Configure Alluxio Cluster
Use Site-Property Files (Recommended)
Alluxio admins can create and customize the property file alluxio-site.properties
to configure an Alluxio master or worker. If this file does not exist, it can be created from the template file under ${ALLUXIO_HOME}/conf
:
cp conf/alluxio-site.properties.template conf/alluxio-site.properties
Make sure that this file is distributed to ${ALLUXIO_HOME}/conf
on every Alluxio master and worker before starting the cluster. Any updates to the server configuration requires a restart of the process.
Use Environment Variables
Alluxio supports a few frequently used configuration settings via the environment variables, including:
Environment Variable | Description |
---|---|
ALLUXIO_CONF_DIR | path to Alluxio configuration directory. |
ALLUXIO_LOGS_DIR | path to Alluxio logs directory. |
ALLUXIO_MASTER_HOSTNAME | hostname of Alluxio master, defaults to localhost. |
ALLUXIO_UNDERFS_ADDRESS | under storage system address, defaults to ${ALLUXIO_HOME}/underFSStorage which is a local file system. |
ALLUXIO_RAM_FOLDER | the directory where a worker stores in-memory data, defaults to /mnt/ramdisk . |
ALLUXIO_JAVA_OPTS | Java VM options for both Master, Worker and Alluxio Shell configuration.
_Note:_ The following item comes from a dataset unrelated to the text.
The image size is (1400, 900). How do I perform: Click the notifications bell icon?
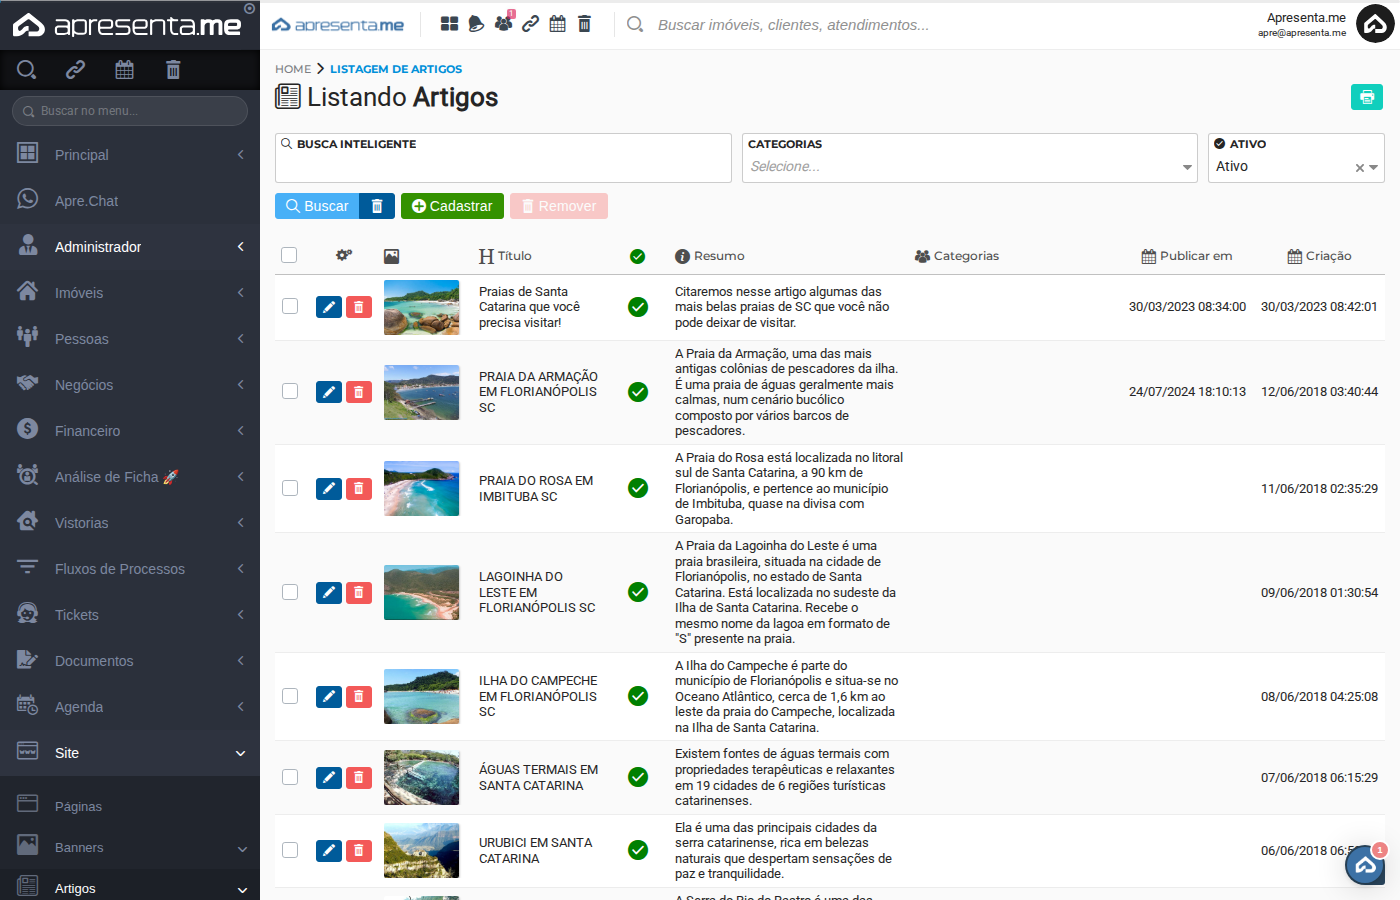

Note that, by default ALLUXIO_JAVA_OPTS is included in both ALLUXIO_MASTER_JAVA_OPTS , ALLUXIO_WORKER_JAVA_OPTS and ALLUXIO_USER_JAVA_OPTS . |
ALLUXIO_MASTER_JAVA_OPTS | additional Java VM options for Master configuration. |
ALLUXIO_WORKER_JAVA_OPTS | additional Java VM options for Worker configuration. |
ALLUXIO_USER_JAVA_OPTS | additional Java VM options for Alluxio shell configuration. |
ALLUXIO_CLASSPATH | additional classpath entries for Alluxio processes. This is empty by default. |
ALLUXIO_LOGSERVER_HOSTNAME | host name of the log server. This is empty by default. |
ALLUXIO_LOGSERVER_PORT | port number of the log server. This is 45600 by default. |
ALLUXIO_LOGSERVER_LOGS_DIR | path to the local directory where Alluxio log server stores logs received from Alluxio servers. |
For example, to setup the following:
- an Alluxio master at
localhost
- the root mount point as an HDFS cluster with a namenode also running at
localhost
- enable Java remote debugging at port 7001 run the following commands before startingthe master process:
export ALLUXIO_MASTER_HOSTNAME="localhost"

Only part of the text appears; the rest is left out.